◆ Problem details ◆
Nothing but an exact repetition of the listing should be returned.

◆ Raw data ◆
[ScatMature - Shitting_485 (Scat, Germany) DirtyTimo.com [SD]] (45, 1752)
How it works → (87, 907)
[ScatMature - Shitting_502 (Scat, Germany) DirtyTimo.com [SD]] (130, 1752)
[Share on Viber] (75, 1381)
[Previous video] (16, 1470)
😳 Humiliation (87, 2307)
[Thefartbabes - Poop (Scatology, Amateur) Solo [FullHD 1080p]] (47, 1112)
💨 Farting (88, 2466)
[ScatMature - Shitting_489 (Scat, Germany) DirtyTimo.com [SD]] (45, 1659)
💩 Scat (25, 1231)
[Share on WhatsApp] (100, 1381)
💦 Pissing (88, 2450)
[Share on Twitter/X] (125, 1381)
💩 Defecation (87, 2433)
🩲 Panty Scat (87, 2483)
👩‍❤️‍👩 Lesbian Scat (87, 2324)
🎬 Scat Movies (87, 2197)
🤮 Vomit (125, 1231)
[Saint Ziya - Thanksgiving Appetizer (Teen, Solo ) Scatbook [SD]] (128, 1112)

◆ Exercise answer ◆
[ScatMature - Shitting_485 (Scat, Germany) DirtyTimo.com [SD]] (45, 1752)
How it works → (87, 907)
[ScatMature - Shitting_502 (Scat, Germany) DirtyTimo.com [SD]] (130, 1752)
[Share on Viber] (75, 1381)
[Previous video] (16, 1470)
😳 Humiliation (87, 2307)
[Thefartbabes - Poop (Scatology, Amateur) Solo [FullHD 1080p]] (47, 1112)
💨 Farting (88, 2466)
[ScatMature - Shitting_489 (Scat, Germany) DirtyTimo.com [SD]] (45, 1659)
💩 Scat (25, 1231)
[Share on WhatsApp] (100, 1381)
💦 Pissing (88, 2450)
[Share on Twitter/X] (125, 1381)
💩 Defecation (87, 2433)
🩲 Panty Scat (87, 2483)
👩‍❤️‍👩 Lesbian Scat (87, 2324)
🎬 Scat Movies (87, 2197)
🤮 Vomit (125, 1231)
[Saint Ziya - Thanksgiving Appetizer (Teen, Solo ) Scatbook [SD]] (128, 1112)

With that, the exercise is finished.